Recent advancements in the development of contrast masking models using deep learning have been reported in literature. Marzuki et al. [23] proposed an HEVC perceptual adaptive quantization based on a deep neural network. They determine the QP at frame-level, and therefore do not take advantage of texture masking in scenes with multiple texture types. Bosse et al. [24] proposed a method of distortion-sensitive bit-allocation in image and video compression based on distortion sensitivity estimated using a deep convolutional neural network (CNN).

An important aspect to be considered when including masking in an encoder is the way that the block type or the adaptive quantization value to be applied in each block is signaled in the bit-stream. Most of the cited authors use the thresholds that are defined by the Just Noticeable Differences (JND) model to discard the coefficients below a certain value (i.e., being included in the image or video encoding algorithm) without sending additional information to the decoder. In [6], Tong et al. analyzed the performance of both methods, namely the first method that does not send extra information and the second method that requires extra side information to be sent to the decoder. They concluded that the latter method achieves a better rate-distortion (RD) performance. Studies that are based on modifying the QP value at slice or block level often make use of the delta QP parameter, which is the difference between the current QP and the previously encoded QP.

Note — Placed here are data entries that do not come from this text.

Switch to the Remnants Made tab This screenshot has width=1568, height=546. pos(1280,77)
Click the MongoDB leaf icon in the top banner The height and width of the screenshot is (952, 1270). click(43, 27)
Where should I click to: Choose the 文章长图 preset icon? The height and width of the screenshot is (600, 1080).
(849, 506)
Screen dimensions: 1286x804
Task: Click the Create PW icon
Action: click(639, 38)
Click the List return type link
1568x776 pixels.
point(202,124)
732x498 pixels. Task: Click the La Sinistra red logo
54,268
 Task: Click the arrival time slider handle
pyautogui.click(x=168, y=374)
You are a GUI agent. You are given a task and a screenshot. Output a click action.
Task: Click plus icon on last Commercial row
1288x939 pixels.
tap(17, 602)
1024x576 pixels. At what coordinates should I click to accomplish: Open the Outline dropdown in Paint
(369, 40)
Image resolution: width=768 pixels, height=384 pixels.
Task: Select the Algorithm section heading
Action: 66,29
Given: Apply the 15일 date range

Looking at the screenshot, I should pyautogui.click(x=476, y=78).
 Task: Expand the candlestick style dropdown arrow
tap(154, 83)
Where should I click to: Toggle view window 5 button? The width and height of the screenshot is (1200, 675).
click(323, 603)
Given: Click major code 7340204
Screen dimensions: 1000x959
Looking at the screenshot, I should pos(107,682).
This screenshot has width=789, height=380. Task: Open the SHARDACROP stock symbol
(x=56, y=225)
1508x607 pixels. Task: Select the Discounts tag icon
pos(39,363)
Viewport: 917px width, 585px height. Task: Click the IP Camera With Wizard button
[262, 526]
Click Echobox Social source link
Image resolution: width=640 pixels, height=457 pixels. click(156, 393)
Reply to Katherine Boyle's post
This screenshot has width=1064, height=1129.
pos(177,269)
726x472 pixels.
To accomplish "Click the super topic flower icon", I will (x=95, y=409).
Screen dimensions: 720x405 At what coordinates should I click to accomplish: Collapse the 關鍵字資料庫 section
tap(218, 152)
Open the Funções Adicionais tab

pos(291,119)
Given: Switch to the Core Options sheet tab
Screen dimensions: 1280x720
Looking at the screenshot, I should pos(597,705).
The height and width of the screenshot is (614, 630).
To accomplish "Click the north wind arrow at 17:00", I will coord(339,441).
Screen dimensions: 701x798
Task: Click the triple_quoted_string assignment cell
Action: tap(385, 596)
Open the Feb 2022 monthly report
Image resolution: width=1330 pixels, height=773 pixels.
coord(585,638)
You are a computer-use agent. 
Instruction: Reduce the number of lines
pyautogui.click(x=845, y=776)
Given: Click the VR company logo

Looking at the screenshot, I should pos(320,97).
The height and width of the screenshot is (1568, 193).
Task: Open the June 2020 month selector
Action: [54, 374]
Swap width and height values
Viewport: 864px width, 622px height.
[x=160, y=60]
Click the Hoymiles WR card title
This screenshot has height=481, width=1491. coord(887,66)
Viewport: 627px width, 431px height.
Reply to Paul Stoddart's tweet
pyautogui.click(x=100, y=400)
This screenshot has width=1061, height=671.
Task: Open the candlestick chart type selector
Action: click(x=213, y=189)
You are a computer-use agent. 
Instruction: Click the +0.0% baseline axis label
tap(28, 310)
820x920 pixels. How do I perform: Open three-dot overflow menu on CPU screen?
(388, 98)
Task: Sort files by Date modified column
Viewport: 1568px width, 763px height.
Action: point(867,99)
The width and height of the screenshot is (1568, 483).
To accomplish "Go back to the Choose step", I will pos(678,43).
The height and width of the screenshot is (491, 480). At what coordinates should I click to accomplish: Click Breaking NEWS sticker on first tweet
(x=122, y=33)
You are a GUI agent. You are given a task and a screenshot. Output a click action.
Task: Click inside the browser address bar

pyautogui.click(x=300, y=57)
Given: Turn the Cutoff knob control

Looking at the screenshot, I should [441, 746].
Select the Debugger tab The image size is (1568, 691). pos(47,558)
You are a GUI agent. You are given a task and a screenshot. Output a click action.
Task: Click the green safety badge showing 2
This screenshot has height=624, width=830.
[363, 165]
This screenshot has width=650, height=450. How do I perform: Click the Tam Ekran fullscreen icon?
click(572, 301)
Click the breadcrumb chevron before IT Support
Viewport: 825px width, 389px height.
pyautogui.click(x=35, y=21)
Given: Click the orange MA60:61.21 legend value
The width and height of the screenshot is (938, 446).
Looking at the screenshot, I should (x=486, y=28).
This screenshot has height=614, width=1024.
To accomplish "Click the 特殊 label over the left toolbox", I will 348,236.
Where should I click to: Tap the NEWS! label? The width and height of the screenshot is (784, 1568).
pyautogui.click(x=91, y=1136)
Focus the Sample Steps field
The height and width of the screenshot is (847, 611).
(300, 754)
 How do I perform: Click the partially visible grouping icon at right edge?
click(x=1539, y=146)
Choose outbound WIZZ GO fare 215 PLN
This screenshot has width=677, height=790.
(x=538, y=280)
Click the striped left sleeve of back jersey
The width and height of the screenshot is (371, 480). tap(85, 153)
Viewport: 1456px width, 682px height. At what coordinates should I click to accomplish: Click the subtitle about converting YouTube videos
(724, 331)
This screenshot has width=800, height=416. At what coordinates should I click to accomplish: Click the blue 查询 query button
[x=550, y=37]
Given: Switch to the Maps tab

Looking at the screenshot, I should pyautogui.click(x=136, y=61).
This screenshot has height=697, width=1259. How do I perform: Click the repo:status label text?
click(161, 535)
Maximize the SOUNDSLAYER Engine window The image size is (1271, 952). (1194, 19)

Many of the works that have been cited so far make use of the Peak Signal-to-Noise Ratio (PSNR) distortion metric to evaluate RD performance. However, it is well-known that the PSNR metric does not accurately reflect the perceptual assessment of quality [25,26]. Consequently, in studies, such as [11], subjective tests were carried out using the Difference Mean Opinion Score (DMOS) as an indicator of perceptual quality. However, given that PSNR is not an adequate metric to properly evaluate the impact of perceptual techniques, we decided to use some objective metrics that attempt to characterize the subjectivity of the HVS, such as Structural Similarity (SSIM) [27], Multi-Scale SSIM (MS-SSIM) [28] and PSNR-HVS-M [29], to measure their RD performance.

The SSIM and the MS-SSIM metrics are based on the hypothesis that the HVS is highly adapted to extract structural information from the scenes. Both metrics consider the luminance, contrast, and structural information of the scenes, whereas MS-SSIM also considers the scale. The PSNR-HVS-M metric, which is a modified version of PSNR, considers the contrast sensitivity function (CSF) and the between-coefficient contrast masking of DCT basis functions.

In this work, we present a novel scheme of texture and contrast masking to be applied in the HEVC Reference Software [17]. For the contrast masking model, we start from the frequency-dependent quantization matrices that are included in the HEVC Reference software for blocks from 8×8 to 32×32 sizes. In addition, we add a new 4×4 weighting matrix [30] that achieves an additional rate reduction while maintaining the perceptual quality. For the texture masking model, we make use of the mean directional variance (MDV) metric and we use the support vector machine (SVM) to perform the block classification (plain, edge or texture). The QP offset value is calculated as a function of the block classification and its texture energy, in a similar way as that proposed by Tong et al. [6].

To demonstrate the potential of this novel scheme, we have encoded a set of well-known test sequences and analyzed their performance in terms of rate and distortion. The results are presented with the Bjøntegaard-Delta Rate (BD-rate) model [31], using the SSIM, MS-SSIM and PSNR-HVS-M distortion metrics.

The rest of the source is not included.